◆ **INSTRUCTIONS TO FOLLOW**
Count every line below that contains "named", then give that count and nothing else.
■ ■ ■ ■ ■ ■ ■
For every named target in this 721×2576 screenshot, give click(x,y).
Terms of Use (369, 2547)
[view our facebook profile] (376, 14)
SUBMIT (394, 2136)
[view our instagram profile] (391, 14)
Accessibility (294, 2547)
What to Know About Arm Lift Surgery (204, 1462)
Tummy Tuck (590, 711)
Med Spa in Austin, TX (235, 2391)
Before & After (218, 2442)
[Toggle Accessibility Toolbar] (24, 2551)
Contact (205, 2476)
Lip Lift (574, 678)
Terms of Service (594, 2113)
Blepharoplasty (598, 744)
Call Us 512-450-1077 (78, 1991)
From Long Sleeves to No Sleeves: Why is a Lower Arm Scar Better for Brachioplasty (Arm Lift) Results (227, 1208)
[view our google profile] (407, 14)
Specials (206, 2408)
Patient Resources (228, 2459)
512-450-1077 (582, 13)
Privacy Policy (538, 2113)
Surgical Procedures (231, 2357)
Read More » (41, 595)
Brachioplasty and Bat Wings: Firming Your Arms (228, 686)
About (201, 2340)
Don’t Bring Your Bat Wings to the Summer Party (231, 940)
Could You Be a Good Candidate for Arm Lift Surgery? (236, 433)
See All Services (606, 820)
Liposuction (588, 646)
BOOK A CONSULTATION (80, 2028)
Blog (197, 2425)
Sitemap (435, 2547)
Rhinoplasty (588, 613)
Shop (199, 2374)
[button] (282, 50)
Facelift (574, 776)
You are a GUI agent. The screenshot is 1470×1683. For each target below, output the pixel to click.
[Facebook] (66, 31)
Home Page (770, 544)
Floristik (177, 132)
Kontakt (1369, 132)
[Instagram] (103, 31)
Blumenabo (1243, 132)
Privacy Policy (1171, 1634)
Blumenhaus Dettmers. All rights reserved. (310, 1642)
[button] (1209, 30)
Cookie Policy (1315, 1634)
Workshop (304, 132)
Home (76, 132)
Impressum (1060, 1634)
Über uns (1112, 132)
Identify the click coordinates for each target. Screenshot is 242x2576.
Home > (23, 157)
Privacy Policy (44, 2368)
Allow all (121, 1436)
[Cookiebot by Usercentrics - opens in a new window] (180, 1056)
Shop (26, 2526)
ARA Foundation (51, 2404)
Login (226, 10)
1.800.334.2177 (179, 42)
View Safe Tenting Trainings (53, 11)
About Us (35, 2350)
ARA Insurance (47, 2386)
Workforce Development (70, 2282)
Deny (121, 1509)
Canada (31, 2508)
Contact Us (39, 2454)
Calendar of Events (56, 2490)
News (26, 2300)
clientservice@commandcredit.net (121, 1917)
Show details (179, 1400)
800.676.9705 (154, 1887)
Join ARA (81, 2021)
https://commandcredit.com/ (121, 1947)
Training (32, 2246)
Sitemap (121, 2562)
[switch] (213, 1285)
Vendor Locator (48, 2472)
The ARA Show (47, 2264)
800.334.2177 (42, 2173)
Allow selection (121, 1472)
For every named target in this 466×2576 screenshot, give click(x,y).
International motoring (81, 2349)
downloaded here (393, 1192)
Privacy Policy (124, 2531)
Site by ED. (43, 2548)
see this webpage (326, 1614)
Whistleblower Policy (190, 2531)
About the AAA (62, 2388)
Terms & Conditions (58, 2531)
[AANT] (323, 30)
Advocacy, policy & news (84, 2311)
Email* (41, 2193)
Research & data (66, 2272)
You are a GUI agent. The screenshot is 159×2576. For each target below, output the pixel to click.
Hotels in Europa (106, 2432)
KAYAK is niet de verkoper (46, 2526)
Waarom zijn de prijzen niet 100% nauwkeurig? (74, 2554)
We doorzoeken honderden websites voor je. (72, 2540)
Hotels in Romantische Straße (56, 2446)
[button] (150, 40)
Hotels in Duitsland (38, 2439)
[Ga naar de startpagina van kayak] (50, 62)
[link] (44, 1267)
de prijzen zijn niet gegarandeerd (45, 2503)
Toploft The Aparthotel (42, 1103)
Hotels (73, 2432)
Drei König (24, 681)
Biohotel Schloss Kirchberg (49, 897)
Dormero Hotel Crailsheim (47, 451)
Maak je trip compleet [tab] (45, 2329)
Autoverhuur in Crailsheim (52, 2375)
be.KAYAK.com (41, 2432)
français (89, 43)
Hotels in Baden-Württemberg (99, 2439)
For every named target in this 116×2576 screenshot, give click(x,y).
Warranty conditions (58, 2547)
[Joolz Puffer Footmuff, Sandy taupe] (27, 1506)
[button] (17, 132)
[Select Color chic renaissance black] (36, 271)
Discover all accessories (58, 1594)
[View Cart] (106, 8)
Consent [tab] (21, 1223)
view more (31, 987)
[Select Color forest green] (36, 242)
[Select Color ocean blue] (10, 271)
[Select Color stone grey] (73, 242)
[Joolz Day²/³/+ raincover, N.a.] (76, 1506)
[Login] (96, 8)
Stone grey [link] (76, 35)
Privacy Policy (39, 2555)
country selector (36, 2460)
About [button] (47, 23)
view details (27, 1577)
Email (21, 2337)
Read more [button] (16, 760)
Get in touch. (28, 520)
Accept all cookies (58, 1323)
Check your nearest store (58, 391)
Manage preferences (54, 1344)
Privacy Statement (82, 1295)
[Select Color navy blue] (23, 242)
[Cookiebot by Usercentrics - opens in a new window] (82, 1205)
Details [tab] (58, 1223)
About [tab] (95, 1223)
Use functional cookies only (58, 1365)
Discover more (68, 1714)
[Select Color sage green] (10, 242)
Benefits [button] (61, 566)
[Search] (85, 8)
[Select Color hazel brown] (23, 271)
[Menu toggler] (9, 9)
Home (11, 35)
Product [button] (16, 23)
■ ■ ■ ■ ■ ■ ■
◆ **FINISHED EXERCISE**
3